Dans les temps modernes, le terme pitié porte en lui un nuage de pitoyable, de déplorable et peut-être une pincée de mépris. En tout cas, il n’équivaut pas au mot amour, plein d’affection, de tendresse et de proximité. Si je suis aimé, je ne suis pas jugé et encore moins condamné. On me prend comme je suis et l’on cherche à m’améliorer et à me conduire jusqu’à une vie terrestre de solidarité réelle et durable. L’amour ne me « penche » pas vers autrui, l’amour le met au même niveau que moi. Je suis heureux s’il progresse librement au point de devenir un vrai compagnon des « pauvres » qui combat, à sa manière, pour l’égalité et la justice.
Ce contexte me pousse à dire que Dieu ne prend pas pitié, mais qu’il nous aime sans limitation et que le parfait fait « alliance » avec l’imparfait que je suis, n’étant pas Dieu, mais un mortel bourré d’imperfections.

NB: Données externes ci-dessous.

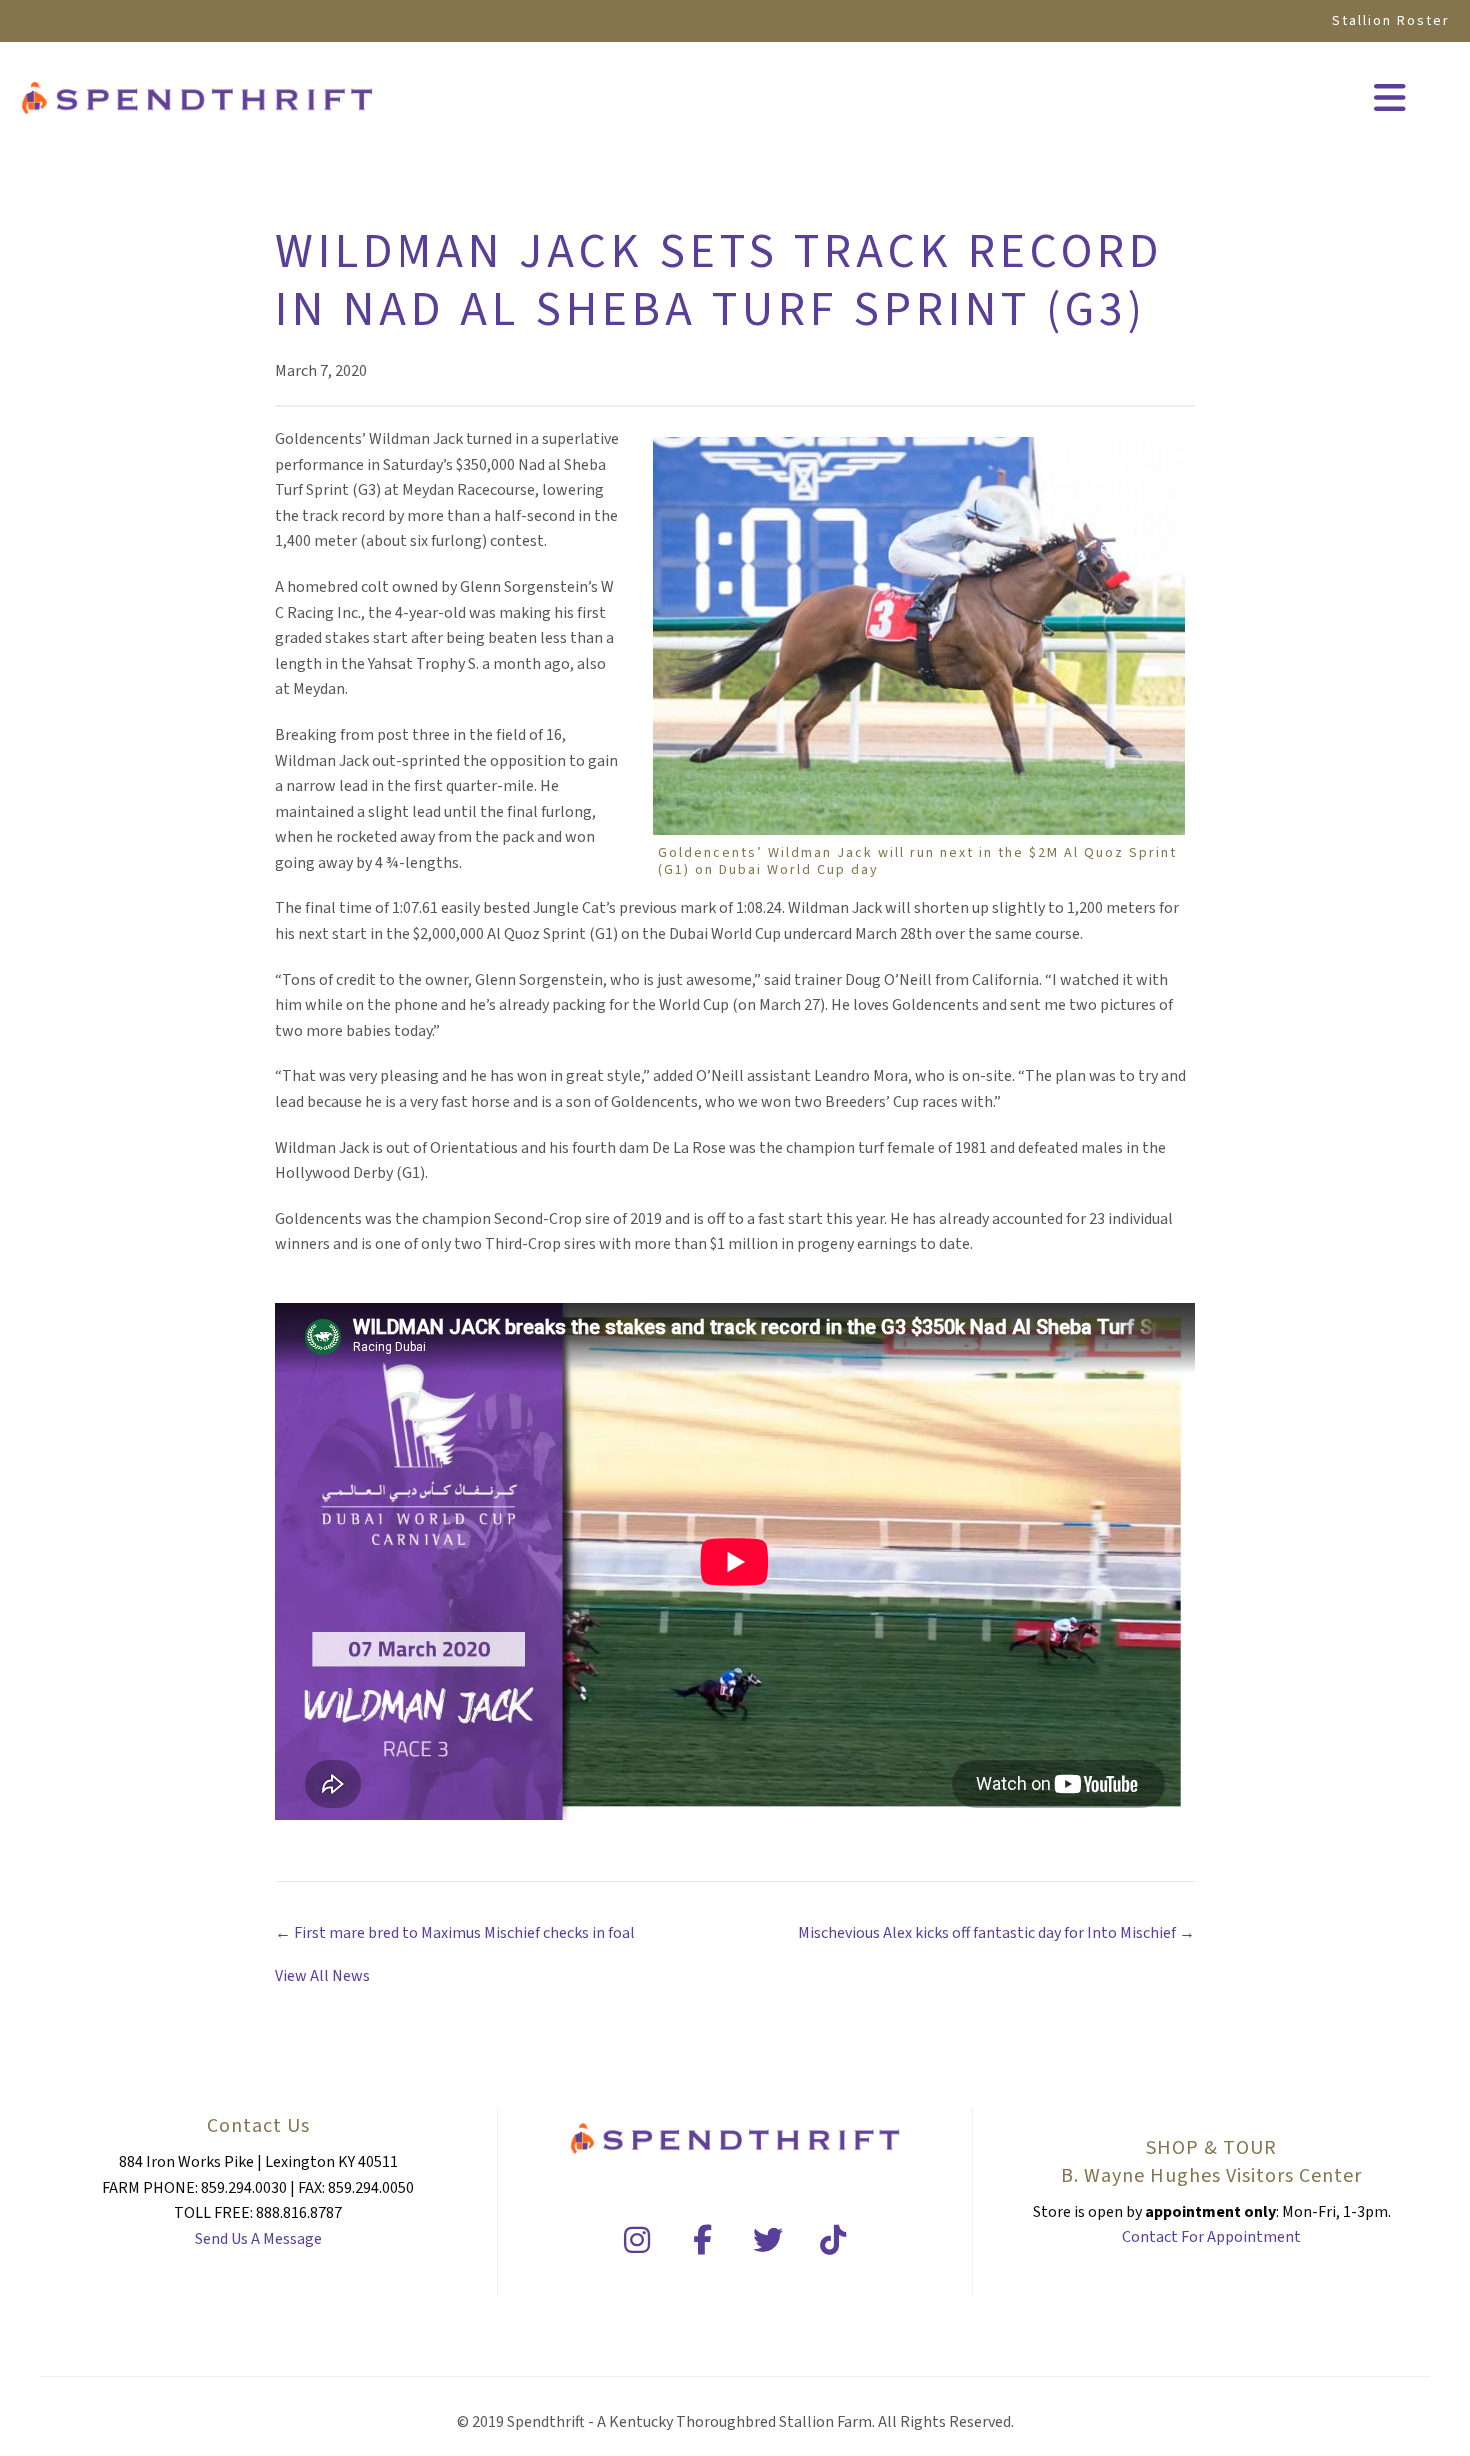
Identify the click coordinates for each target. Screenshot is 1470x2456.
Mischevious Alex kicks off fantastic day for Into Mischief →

En Jésus, un homme, Dieu Trinitaire prend racines dans la race humaine ; sa présence sur terre nous révèle ce qu’est le véritable humain qui peut aller jusqu’au bout de l’offrande et la fidélité fraternelle.
Jésus nous entraîne dans sa Résurrection et nous conduit pour toujours dans la contemplation de la vie trinitaire si parfaite dans sa relation et sa réciprocité qu’elle s’accomplit dans l’Unicité, unique et parfaite de toujours à toujours.
Dieu n’a pas inventé « un purgatoire » pour nous ‘purger’ de nos imperfections. Son amour nous accueille et nous met en sa présence, il n’a pas pitié, il aime.
C’est à mon sens ce que nos liturgies devraient tenter de nous faire comprendre en bannissant aujourd’hui le terme pitié et en soulignant que nous sommes des « imparfaits » accueillis par amour si, toutefois nous recevons librement ce cadeau clément « en pente douce ».